There’s a strong human element to 28 Years Later — Boyle and Garland have said Ken Loach’s 1969 coming-of-age drama Kes was a major inspiration, and the connection is deeply felt — but it manifests in more than just the survivors. Twenty-eight years after the first exposure to Rage, the infected have persisted, transformed, and inched closer to becoming their own, separate species.

“One of the things we’re doing in this is shortening the distance between the humans and the infected,” Garland says. “We’re acknowledging that they’re not different from us. They have an illness which a doctor would look at in a different way to the way we would instinctively react to it. So it’s as much to do with things that appear to be very different but have more in common and can be addressed or observed in different ways.”
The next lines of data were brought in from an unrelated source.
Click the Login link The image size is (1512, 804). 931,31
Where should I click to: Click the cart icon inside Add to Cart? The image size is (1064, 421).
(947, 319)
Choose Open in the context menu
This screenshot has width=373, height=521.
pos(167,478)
Jamie and Spike examine a dead body that has just turned infected in 28 Years Later

Photo: Sony Pictures

From the beginning of development, Garland knew he wanted to take advantage of the large passage of time between the first film and the new sequel — 28 years is a long, long time for a crumbling society. And in extrapolating the direction the world might go, he landed on two possibilities that ultimately informed how the infected we see in 28 Years Later have evolved. “One is: there aren’t any infected left and life has gone back to normal. So that would be one sort of film you could do, sort of post-COVID film as it were. And the other is: no, the infection is still alive. Well, how could it still be alive? These are not reanimated dead people via some sort of supernatural means. They’re people who have an illness or a condition or a virus, in this case. And so, how are they still alive? They need to consume energy, they need to drink.”

The survival instincts — and even the rage that fuels the infected’s never-ending hunt — exist in every character in 28 Years Later, zombie-esque or not. “If you look at the films in detail, it is something that’s within us all,” Boyle says. “There isn’t the sense that it’s an outsider’s disease or something, that there’s some sickness that they just have and we don’t. Every character gets to exhibit part of it, the potential for it within ourselves.”
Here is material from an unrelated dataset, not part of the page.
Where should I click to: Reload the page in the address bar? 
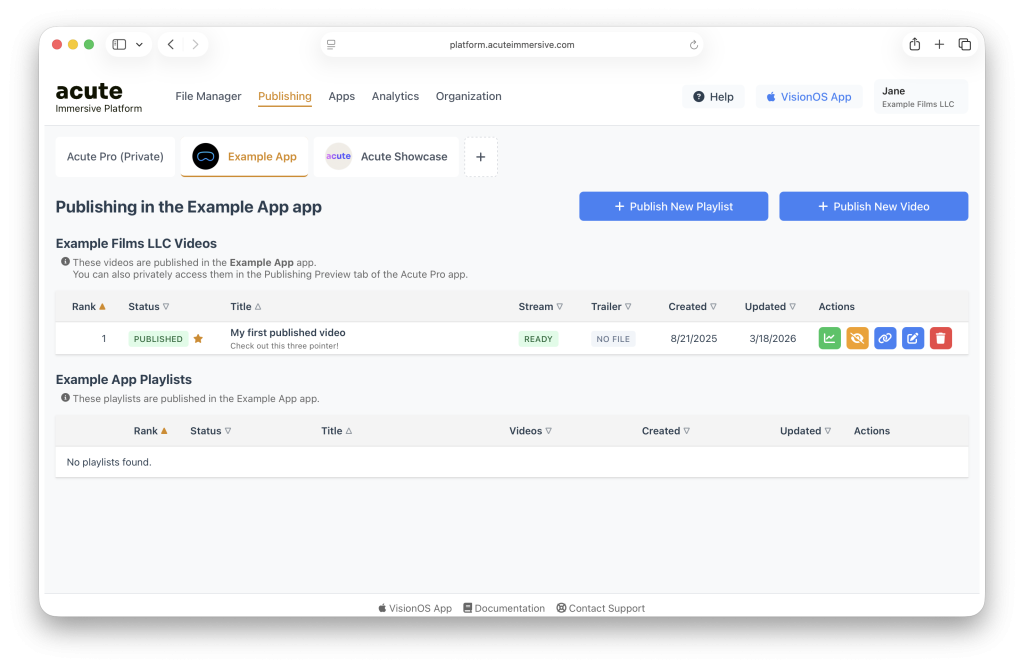tap(694, 45)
Boyle and Garland aren’t the types to put a fine point on the themes of their own films, but the writer admits that there is a certain amount of frustration bubbling under the surface of 28 Years Later, and the greater idea that all of this horror is happening to real people on both sides of the line.

A multi-camera rig capturing an infected for a bullet-time like sequence in 28 Years Later

A multi-camera rig capturing an infected for a bullet-time like sequence in 28 Years Later
Photo: Sony Pictures

“I think these things are interpretive, but for me it would be about the way in which over the last 10 to 15 years, we’ve become increasingly preoccupied by looking back rather than looking forward, back to the way things used to be. But then examining that more, how much of that is about selective amnesia, things that are just ignored about the way things used to be, or misremembered about the way things used to be, or just selectively remembered? Cherrypicked? And so it’s a film about an aggressive state rather than a progressive state, at least in part.”

Out of the development hell that plagued a proposed 28 Months Later came not just 28 Years Later, but a full-blown trilogy of films. The story feels complete with the credits roll on 28 Years, by design, but in that exploration of world-building and commentary, Boyle and Garland clearly found more to say — and it’ll find its way back to that original movie eventually.

“You have to acknowledge the first film, but to a minimal degree, but we tried to make a standalone film in its own right,” Boyle says. “But Cillian [Murphy, star of 28 Days Later], for instance, who’d be the most obvious way to make the thing feel continuous with the first film, is a very important feature of the trilogy — but not just yet.”

28 Years Later opens in theaters on June 20.